**YOUR ASSIGNMENT:**
Check every line below, and copy those that include "agent".

[Stored data entries]

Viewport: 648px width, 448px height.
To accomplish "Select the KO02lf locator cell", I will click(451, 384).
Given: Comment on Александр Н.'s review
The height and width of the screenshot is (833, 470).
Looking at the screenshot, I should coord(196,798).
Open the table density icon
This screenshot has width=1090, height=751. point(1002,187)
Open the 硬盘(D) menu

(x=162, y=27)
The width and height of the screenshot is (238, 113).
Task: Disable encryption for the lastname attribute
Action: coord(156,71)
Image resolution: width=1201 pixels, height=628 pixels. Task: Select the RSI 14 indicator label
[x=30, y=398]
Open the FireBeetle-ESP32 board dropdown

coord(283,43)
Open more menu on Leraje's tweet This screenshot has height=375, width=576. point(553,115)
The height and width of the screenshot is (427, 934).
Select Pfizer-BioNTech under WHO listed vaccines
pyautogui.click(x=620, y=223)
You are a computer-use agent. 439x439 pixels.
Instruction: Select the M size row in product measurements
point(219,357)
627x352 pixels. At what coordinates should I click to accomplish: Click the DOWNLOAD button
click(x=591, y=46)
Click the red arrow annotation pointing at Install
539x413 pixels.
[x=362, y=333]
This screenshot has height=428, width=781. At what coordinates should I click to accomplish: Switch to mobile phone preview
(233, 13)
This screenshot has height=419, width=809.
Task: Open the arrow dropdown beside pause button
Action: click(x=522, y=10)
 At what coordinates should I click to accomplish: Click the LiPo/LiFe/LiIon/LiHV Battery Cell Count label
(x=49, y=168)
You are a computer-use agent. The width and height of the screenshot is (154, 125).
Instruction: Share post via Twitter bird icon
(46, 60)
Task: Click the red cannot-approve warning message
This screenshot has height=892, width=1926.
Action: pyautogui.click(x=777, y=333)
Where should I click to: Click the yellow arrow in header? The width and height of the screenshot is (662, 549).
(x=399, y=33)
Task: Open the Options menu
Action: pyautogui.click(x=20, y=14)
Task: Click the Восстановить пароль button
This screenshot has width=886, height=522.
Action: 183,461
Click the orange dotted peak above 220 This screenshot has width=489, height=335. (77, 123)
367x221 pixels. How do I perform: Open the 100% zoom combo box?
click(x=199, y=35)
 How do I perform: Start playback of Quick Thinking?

**WRITTEN SOLUTION:**
You are a computer-use agent. 439x439 pixels.
You are a computer-use agent. The width and height of the screenshot is (154, 125).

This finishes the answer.